Last week, the House passed a new bill aimed at creating protected wilderness areas in 1.3 million acres of public lands. Sponsored by Rep. Diana DeGette (D-Colorado), the Protecting America’s Wilderness Act targets land in California, Colorado and Washington and would “add nearly 1,000 miles of U.S. rivers to the National Wild and Scenic Rivers Systems,” Bloomberg reports.
While other bipartisan bills have passed through the Senate, this Democratic bill may be too narrow and will likely meet Republican opposition. Last week, the White House “warned the bill could ‘impede future energy and mineral development, including development that is important to the economic and national security’ of the U.S.,” according to Bloomberg.
“The House has a much more expansive package,” Committee Chairman Lisa Murkowski (R-Alaska) told Bloomberg Law last week.
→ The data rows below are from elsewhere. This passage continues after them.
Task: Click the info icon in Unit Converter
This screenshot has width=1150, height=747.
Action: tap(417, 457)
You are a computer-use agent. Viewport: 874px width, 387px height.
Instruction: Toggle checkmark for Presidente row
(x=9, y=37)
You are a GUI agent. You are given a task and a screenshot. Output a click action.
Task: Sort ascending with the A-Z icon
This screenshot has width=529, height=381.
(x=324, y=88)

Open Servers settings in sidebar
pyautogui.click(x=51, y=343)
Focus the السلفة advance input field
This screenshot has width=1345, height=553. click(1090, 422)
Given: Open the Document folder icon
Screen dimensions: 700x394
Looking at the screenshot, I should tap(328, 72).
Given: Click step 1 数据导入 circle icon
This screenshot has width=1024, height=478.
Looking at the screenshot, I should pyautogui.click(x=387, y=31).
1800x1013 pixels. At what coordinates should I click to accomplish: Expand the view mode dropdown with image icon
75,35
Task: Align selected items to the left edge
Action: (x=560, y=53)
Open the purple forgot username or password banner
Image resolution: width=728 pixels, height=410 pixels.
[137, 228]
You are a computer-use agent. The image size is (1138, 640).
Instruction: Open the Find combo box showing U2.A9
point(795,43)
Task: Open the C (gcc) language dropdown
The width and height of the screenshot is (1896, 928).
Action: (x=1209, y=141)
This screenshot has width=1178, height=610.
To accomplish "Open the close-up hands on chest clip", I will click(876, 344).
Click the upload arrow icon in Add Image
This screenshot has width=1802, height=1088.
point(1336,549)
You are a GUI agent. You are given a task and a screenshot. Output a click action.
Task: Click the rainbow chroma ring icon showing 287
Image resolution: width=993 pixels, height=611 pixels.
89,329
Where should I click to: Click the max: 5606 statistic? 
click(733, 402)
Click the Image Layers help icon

Murkowski adds that other recent measures that have passed the Senate committee “have gone through a full process at the state level and it’s been a bipartisan effort.”
The proposed bill, which combines six wilderness bills “that recently advanced out of the House Natural Resources Committee,” would create permanent protection for the acreage under the 1964 Wilderness Act, which allows Congress to designate “unique landscapes for hiking and other limited uses in the National Wilderness Preservation System,” according to Bloomberg. The bill was passed by the House after members approved other amendments that included “a DeGette amendment that would designate another 60,000 acres of Colorado lands as wilderness” and another that would allow “either the Interior secretary or the Agriculture secretary to manage lands in any of the wilderness acreage created under the bill for fire, insects, and diseases.”